### Selected text

Adieu, Atlantic Blue Fin Tuna?

The Atlantic blue fin tuna risks extinction thanks to overfishing and poor global governance, according ocean expert Alex David Rogers. To add insult to injury, recent proposals to ban all international trade in the fish are being rejected by Japan, the largest consumer. Japan’s decision could significantly undermine the Convention on International Trade in Endangered Species (CITES) and deal a blow to conservation efforts globally. Still, Japanese fisheries do not catch many Atlantic blue fin tuna, so upholding the proposed ban will depend on other countries. The larger issue, then, is commitment to preventing over-fishing by CITES members. The track record has been poor with trade exceeding levels recommended to prevent catastrophic decline. The fate of the Atlantic blue fin tuna, then, represents not only the erosion of biodiversity, but also the erosion of global governance. – YaleGlobal

Adieu, Atlantic Blue Fin Tuna?

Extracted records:

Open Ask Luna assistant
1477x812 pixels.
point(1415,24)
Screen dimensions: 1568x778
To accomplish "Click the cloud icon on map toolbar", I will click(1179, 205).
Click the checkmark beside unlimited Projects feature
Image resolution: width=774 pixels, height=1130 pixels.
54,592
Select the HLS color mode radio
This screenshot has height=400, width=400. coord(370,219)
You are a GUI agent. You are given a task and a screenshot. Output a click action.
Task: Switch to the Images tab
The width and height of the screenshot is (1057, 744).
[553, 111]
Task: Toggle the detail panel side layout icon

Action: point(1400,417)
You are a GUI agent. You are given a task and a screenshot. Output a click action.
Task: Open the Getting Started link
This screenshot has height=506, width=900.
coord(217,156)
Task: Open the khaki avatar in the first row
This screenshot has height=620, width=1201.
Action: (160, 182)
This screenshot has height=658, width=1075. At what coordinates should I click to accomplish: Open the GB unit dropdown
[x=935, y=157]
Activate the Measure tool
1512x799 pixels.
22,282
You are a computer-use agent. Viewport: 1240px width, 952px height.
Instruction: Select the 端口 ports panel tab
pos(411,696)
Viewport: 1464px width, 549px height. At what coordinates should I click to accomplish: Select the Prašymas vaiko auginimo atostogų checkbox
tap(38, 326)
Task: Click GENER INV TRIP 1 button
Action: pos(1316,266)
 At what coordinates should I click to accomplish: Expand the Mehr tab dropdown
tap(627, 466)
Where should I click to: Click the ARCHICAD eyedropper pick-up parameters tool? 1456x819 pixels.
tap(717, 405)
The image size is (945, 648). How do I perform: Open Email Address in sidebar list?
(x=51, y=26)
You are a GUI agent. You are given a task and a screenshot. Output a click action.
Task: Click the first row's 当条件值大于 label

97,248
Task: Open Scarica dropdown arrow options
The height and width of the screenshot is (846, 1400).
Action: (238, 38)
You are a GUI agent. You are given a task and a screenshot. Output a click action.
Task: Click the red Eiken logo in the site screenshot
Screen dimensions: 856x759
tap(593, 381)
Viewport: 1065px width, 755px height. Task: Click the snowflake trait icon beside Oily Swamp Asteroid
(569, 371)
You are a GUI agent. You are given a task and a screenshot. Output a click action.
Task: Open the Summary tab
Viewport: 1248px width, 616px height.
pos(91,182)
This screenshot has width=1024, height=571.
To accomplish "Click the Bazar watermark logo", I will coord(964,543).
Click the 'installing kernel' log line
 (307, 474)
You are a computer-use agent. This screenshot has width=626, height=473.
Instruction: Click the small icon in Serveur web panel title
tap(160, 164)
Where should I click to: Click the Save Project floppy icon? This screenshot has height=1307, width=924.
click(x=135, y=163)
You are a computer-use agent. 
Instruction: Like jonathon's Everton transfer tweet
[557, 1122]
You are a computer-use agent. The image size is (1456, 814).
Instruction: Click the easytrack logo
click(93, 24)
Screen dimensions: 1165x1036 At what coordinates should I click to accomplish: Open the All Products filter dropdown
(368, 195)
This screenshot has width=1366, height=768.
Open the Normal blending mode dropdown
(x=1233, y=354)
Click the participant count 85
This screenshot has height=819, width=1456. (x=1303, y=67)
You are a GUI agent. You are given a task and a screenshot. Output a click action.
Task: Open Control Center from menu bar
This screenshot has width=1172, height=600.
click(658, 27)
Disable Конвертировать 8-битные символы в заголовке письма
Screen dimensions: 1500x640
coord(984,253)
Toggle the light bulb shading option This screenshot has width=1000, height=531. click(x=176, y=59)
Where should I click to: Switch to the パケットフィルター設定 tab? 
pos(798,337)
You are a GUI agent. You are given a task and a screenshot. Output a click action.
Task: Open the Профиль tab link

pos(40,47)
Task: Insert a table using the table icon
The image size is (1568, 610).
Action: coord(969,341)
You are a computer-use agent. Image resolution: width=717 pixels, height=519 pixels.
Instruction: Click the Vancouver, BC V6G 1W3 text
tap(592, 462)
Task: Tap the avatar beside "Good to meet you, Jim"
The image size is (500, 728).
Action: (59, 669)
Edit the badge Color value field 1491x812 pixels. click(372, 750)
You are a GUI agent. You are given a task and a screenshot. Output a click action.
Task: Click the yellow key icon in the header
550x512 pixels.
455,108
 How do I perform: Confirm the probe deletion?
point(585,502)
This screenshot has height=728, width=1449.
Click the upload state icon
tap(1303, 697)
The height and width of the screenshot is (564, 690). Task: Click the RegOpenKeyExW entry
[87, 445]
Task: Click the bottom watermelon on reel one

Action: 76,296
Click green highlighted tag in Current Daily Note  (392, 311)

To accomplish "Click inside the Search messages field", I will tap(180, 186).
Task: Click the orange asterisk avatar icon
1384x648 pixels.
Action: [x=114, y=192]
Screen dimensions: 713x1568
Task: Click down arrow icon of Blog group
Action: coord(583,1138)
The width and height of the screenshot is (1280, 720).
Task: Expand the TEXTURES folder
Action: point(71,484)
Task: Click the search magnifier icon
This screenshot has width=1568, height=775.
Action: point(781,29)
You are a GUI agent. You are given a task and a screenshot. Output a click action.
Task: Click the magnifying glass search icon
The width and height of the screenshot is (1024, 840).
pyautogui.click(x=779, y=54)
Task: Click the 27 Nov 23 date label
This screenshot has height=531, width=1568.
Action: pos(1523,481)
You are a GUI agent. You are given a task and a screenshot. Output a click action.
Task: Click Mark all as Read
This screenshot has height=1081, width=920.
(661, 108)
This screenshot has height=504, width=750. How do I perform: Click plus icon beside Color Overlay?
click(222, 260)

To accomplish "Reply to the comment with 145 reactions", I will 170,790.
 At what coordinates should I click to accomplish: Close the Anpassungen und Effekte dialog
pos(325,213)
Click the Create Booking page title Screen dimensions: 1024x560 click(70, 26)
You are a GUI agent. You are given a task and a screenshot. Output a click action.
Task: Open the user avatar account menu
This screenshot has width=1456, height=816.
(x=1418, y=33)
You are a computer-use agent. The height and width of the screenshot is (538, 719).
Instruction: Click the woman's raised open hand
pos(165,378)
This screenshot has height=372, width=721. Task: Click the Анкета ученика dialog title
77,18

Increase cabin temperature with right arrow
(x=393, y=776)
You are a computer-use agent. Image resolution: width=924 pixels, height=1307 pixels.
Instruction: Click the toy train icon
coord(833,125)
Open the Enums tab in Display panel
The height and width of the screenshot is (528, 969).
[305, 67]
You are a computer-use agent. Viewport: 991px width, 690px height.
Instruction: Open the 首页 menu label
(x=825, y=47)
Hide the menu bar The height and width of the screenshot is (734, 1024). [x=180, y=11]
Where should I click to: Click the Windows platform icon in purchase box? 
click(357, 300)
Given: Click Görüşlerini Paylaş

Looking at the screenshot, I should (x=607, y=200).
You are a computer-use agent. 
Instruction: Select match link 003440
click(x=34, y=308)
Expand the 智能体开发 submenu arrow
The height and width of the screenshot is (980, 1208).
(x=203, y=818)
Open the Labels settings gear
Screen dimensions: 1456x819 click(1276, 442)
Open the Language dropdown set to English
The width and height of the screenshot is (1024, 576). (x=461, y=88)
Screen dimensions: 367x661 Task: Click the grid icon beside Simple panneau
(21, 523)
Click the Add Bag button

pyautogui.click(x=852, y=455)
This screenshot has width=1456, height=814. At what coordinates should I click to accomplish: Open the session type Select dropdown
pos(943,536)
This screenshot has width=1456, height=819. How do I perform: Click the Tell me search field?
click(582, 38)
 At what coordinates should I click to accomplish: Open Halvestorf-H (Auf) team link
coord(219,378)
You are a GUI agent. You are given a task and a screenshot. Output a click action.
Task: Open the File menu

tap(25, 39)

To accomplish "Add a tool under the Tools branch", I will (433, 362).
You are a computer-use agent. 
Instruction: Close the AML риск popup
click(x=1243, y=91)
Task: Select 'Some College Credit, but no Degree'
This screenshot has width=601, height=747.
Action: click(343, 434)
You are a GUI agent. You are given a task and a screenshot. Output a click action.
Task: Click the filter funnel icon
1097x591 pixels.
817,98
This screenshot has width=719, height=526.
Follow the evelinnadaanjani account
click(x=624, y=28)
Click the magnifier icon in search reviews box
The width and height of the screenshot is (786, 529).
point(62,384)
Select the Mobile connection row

### Exercise instructions
1. According to the tuna article, which country is the largest consumer of Atlantic blue fin tuna?
2. Proceed with the tuna article, picking up right after its final line.

### Results for each task
1. Japan

2.
Global governance has failed to protect biodiversity
Alex David Rogers
Wednesday, March 17, 2010

LONDON: Mix tasty fish from the wild with growing global demand and industrial fishing by greedy fleets, and you have a recipe for disaster. That is what is facing the Atlantic blue fin tuna, a single one of which was auctioned in Tokyo’s Tsukiji market earlier this year for more than $181,000. At the recently held meeting of the Convention on International Trade in Endangered Species (CITES), in Doha, Qatar, a valiant attempt was made to prevent the collapse of this stock. But given the intransigence of major consumers like Japan to curb their appetite and the inability of rich nations to agree to manage better the global commons like the ocean, the future for the magnificent Atlantic blue fin tuna may be doomed.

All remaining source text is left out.